Cette réouverture marque un acte fort de réaffirmation de l’autorité de l’État dans une zone stratégique longtemps livrée à la violence et à l’insécurité. Elle traduit la volonté de la PNH de reprendre pied sur des espaces abandonnés, malgré un contexte sécuritaire et politique extrêmement tendu.

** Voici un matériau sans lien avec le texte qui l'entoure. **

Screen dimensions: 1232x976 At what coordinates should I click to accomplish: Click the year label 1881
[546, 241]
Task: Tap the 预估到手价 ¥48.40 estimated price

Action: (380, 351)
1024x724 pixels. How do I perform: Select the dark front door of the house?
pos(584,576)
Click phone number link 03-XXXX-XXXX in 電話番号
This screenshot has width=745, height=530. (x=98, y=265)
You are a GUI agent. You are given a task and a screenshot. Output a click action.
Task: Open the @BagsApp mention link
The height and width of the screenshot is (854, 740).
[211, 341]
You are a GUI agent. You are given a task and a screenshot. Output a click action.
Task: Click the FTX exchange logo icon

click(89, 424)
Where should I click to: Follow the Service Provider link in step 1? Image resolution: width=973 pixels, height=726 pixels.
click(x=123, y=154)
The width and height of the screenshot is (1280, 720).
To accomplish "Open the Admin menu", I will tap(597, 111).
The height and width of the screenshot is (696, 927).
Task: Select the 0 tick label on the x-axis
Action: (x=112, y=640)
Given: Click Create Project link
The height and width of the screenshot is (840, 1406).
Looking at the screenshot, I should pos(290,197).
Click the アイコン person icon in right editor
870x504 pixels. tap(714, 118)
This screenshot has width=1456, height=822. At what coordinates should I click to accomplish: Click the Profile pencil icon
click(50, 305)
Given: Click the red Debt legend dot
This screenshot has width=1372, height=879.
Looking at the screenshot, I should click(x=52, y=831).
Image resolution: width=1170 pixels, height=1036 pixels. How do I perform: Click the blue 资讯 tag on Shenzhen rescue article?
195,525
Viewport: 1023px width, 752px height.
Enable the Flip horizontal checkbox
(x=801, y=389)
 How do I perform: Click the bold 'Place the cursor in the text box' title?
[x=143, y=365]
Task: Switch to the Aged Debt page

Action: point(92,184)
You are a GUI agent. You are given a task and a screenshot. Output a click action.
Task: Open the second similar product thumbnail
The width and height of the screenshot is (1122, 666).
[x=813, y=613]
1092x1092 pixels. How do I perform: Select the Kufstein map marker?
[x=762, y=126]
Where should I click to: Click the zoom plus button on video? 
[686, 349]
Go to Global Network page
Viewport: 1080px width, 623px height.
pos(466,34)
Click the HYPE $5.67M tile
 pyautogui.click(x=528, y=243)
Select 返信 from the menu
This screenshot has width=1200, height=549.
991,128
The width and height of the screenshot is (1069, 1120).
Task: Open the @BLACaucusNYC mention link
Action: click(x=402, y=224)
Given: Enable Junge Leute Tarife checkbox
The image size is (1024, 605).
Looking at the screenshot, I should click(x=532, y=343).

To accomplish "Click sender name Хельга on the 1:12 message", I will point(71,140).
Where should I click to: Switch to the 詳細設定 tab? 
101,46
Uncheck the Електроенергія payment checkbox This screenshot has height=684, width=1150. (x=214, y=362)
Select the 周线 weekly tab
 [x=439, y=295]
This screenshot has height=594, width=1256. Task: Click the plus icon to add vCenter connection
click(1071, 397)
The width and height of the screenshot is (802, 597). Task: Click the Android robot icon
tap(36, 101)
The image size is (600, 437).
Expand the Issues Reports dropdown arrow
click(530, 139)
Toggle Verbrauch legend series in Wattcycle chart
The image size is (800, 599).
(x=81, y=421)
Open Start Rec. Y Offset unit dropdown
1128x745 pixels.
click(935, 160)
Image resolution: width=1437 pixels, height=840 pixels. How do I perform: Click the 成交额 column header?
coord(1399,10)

Le choix du 7 février n’est pas anodin. Il envoie un message clair : l’État entend montrer qu’il est toujours debout, que les institutions de sécurité continuent de fonctionner et que les forces de l’ordre restent engagées dans la reconquête du territoire.
Au-delà du bâtiment rouvert, cette action se veut un signal d’espoir pour les citoyens, mais aussi un rappel : la lutte pour la sécurité ne peut se limiter aux symboles et doit s’inscrire dans une stratégie durable, cohérente et nationale.
La PNH affirme ainsi sa présence et sa détermination à assurer la protection des vies et des biens, dans un pays où chaque geste de l’État est désormais scruté comme un test de crédibilité.